Saturday, March 29, 2014

Contracts -- the GLORY of knowing what to look for!

Spent five hours yesterday learning about contracts (and some stuff on copyright) with solicitor, Linda Scales at the Centre for Creative Practices. It was fascinating. Fantastic to realise how much I already know - from negotiations over the years - but wonderful to get those extra little gems.

For example, if negotiating by email, always add: subject to written agreement/ contract. Then you're not bound by what you agree until you're ready to be.

Ownership of the work is separate to ownership of the copyright. When work is commissioned, the creator retains the copyright -- unless the contract says otherwise. The commissioner merely gets a licence, express or implied.

A licence is a permission to exercise certain rights for specific purposes.

An assignment of the rights is a complete transfer but it can be for a limited period. This leads the the 'turnaround' clause I learnt the importance of many years ago -- ie if they have bought the rights to your material but haven't made the film/ tv series etc, all rights revert back to the creator after a certain period of years.

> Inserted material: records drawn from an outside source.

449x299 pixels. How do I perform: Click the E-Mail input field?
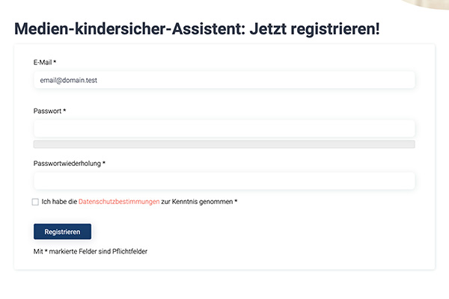coord(225,80)
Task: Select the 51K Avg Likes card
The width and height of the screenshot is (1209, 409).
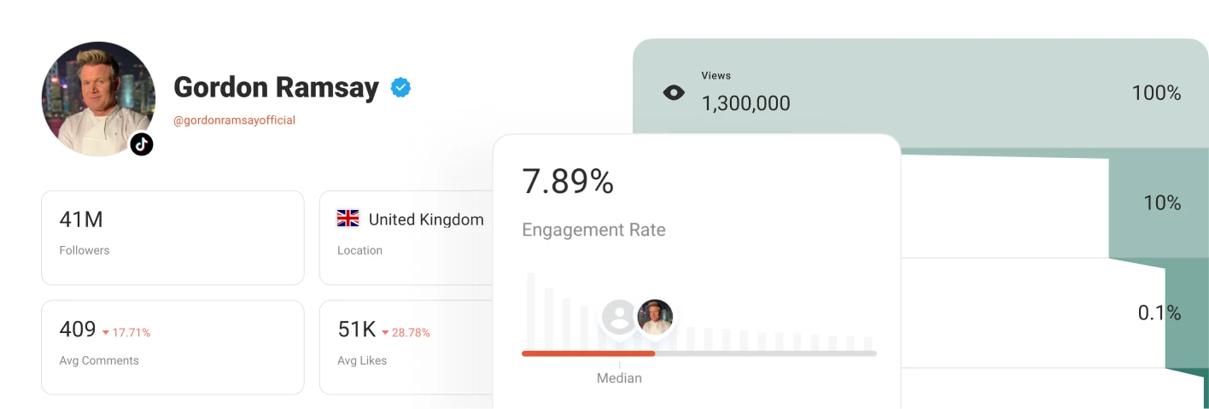Action: (x=406, y=347)
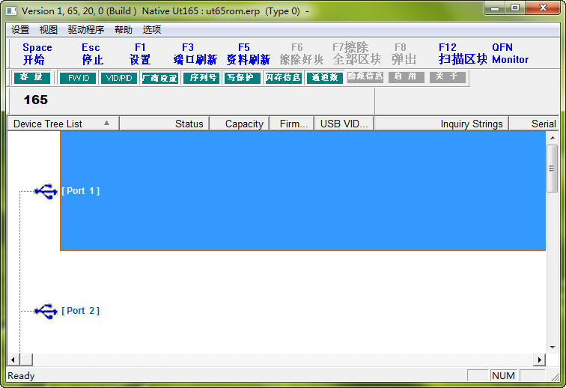Click the Port 1 USB icon

(x=46, y=191)
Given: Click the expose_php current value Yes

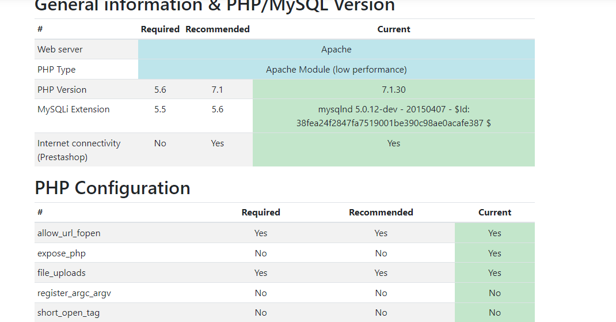Looking at the screenshot, I should coord(495,253).
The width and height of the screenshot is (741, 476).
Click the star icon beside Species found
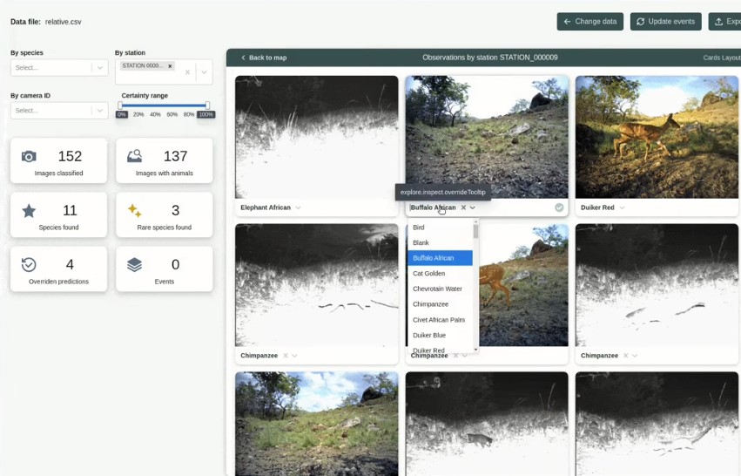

That electronic agreements seem to be as binding as signed hard copy contracts.

That you need to negotiate and specify exactly what rights you are selling -- and hold onto those you don't want to seel or can't assign a value to yet, to be negotiated at a later stage. Or work out terms by which you are willing to give them up.

Perhaps offer two price options - the cost of buyout of the rights and the cost of a licence with royalties.

Be very clear, that seems to be the message.

There is no contract if it can't be enforceable, that is if there is not a clear intent of agreement. For example, if someone says they will buy a script/ a piece of art when you're finished, if they like it, that is not a binding agreement.

There is no copyright in ideas, only in the creation of something from the idea - such as a treatment etc. Copyright is automatic in your creative work. It means you have the right to prevent exploitation of your work. The right to prevent others from :

  1. copying your work, 
  2. making the work available to the public, 
  3. distributing copies of the work or 
  4. adapting or making derivatives of the work. 

The copyright holder is entitled to control derivatives -- unless you sign them away. You can specify that the company licencing your creative material or buying some of the copyright must re-negotiate for any specific form of derivatives if you are uncomfortable giving up those rights or cannot know the value of them.

Then there was the debate re royalties versus a flat fee or a mix thereof. If the company are abroad, if if is likely to be a hassle chasing those royalties, is it worth accept a flat fee for the buyout? Aparently - and I hope I get the phrasing right here - if 11 words in a newspaper article are re-used in a piece by another author that reflect the reporters original creative intention, then that - according to some recent case - is regarded as "a substantial part" and an infringement of copyright.

And there was tons more. I also came away with templates for contracts for most anything I might ever need.

Now all I need is someone to offer me a contract so I can dig my teeth in and test what I know!